» INFORMATION SUPPLIED:
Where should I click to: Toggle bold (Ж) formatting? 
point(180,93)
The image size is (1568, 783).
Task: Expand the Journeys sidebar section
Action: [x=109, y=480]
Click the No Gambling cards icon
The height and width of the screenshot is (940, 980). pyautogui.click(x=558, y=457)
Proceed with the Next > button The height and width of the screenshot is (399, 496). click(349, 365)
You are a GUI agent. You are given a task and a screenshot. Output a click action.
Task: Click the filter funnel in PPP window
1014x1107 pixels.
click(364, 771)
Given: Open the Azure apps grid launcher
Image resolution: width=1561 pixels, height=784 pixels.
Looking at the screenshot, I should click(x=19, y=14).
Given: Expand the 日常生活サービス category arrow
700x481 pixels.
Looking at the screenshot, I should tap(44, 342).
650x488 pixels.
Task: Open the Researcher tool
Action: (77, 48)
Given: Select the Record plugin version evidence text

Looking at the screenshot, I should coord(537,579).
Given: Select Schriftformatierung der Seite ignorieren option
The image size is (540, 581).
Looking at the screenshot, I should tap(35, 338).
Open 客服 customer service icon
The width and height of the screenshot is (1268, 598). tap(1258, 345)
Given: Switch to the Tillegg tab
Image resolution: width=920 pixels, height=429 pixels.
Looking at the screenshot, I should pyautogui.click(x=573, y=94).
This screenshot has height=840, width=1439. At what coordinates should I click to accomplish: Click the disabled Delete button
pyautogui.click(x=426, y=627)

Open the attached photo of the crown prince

» WHAT YOU NEED TO DO:
Copy the material exactly, from the line containing "This screenshot has" through the end of the material, including both ends.

» WRITTEN ANSWER:
This screenshot has height=840, width=1439. At what coordinates should I click to accomplish: Click the disabled Delete button
pyautogui.click(x=426, y=627)

Open the attached photo of the crown prince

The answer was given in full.